::: Records shown
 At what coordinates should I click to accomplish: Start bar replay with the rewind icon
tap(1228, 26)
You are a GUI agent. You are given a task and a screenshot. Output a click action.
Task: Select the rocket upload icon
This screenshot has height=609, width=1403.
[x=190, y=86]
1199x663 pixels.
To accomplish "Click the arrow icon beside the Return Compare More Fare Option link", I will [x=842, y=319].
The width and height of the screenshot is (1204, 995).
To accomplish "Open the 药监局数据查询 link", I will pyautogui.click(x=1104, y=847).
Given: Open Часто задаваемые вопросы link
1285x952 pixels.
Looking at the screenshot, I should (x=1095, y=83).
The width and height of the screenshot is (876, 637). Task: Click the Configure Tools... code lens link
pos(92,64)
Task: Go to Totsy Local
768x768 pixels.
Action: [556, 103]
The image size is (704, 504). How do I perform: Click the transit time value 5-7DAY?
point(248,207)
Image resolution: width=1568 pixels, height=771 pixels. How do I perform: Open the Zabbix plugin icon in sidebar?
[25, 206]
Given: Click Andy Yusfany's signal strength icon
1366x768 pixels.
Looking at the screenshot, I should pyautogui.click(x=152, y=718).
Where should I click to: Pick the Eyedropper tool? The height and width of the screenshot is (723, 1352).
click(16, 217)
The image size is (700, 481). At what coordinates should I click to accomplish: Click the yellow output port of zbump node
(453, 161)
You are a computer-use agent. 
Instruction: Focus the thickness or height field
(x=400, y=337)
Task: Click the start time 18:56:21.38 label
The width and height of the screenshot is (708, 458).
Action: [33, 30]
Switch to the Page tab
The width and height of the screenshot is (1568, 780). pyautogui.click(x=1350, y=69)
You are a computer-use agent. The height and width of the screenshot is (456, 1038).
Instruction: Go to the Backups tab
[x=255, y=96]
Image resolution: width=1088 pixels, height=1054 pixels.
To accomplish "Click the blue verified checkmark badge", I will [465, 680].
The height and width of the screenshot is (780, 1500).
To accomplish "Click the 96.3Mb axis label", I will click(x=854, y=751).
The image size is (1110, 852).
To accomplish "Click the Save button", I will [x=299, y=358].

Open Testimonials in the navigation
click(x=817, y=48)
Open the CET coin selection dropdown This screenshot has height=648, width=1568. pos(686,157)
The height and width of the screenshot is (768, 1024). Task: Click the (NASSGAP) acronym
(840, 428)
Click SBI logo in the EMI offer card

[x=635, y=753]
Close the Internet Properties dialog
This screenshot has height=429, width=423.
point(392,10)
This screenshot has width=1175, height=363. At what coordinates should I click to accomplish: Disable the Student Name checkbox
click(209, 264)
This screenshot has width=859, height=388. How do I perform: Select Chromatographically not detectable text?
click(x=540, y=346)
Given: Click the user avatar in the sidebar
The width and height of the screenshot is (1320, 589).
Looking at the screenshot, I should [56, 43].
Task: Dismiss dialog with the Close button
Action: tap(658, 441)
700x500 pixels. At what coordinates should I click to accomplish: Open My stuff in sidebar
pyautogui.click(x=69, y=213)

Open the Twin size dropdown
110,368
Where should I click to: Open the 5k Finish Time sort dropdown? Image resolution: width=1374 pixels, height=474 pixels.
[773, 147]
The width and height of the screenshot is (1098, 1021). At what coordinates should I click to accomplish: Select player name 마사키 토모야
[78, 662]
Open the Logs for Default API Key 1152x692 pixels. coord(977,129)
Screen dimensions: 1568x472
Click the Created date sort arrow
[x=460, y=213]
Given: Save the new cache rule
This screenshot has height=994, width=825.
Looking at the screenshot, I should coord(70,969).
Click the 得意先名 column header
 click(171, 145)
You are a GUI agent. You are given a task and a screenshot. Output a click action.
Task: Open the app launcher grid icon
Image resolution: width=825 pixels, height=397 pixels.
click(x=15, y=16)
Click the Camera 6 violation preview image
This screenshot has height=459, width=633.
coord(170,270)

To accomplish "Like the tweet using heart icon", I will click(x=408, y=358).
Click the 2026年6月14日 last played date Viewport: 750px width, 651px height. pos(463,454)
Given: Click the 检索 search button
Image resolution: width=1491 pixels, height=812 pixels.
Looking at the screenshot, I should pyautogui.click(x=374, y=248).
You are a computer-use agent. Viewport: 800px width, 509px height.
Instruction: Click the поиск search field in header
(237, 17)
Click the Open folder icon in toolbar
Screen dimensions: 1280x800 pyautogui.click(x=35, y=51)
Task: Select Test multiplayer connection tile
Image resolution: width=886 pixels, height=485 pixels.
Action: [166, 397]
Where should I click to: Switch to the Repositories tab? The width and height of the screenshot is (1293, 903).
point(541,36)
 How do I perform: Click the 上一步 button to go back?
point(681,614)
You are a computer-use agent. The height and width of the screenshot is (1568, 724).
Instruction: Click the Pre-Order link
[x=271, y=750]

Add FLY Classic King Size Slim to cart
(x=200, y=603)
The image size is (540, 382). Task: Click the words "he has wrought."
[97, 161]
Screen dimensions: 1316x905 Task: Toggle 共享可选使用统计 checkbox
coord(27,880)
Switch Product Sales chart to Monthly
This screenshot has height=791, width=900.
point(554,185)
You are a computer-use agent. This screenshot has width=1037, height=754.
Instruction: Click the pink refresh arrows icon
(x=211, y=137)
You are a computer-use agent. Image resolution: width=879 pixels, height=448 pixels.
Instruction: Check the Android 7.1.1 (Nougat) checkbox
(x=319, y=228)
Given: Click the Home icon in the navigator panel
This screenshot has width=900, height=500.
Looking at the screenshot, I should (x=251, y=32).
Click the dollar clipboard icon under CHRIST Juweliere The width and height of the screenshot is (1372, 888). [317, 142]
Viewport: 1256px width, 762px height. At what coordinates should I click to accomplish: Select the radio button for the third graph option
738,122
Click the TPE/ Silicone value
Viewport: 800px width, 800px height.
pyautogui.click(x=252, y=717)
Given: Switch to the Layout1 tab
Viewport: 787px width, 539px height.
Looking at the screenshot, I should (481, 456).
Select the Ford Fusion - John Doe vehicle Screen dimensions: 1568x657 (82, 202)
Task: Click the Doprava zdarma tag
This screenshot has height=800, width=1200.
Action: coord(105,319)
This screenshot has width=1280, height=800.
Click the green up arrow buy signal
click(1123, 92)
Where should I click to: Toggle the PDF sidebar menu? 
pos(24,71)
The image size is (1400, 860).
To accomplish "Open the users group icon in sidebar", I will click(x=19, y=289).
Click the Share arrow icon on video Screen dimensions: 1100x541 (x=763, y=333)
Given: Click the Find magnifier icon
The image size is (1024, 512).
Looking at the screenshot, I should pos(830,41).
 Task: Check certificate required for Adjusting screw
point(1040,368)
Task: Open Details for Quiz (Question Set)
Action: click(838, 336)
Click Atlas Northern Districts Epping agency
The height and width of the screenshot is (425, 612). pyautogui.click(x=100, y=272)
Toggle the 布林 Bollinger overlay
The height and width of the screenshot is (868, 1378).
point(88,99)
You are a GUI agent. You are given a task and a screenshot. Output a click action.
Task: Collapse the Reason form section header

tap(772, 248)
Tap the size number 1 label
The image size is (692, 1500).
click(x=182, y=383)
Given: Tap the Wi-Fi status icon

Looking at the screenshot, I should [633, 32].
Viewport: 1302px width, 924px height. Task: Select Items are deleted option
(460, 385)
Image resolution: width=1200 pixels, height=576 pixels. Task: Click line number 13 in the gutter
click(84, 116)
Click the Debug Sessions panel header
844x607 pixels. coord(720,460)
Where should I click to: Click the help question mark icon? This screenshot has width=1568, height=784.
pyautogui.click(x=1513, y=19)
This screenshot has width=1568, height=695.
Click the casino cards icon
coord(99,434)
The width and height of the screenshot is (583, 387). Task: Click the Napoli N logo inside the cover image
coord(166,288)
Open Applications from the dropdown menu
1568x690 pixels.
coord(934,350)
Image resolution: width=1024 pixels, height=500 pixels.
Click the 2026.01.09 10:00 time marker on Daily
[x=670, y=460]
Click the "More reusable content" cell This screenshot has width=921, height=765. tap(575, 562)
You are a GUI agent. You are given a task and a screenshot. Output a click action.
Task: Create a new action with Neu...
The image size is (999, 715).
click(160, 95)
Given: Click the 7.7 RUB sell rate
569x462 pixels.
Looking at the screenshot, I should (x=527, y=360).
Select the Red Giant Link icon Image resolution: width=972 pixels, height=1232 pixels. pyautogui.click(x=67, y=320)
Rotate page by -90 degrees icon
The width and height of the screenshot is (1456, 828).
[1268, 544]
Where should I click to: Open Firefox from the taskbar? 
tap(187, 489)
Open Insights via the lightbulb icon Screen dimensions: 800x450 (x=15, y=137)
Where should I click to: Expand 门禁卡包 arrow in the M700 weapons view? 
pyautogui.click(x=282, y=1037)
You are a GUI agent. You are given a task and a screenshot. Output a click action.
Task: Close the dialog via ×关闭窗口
::::::
| Exercise |
Across the whole listing above, report each line that includes "computer".

| Completed exercise |
You are a computer-use agent. 
You are a computer-use agent. The height and width of the screenshot is (456, 1038).
You are a computer-use agent. Viewport: 800px width, 509px height.
You are a computer-use agent. The height and width of the screenshot is (1568, 724).
You are a computer-use agent. This screenshot has width=1037, height=754.
You are a computer-use agent. Image resolution: width=879 pixels, height=448 pixels.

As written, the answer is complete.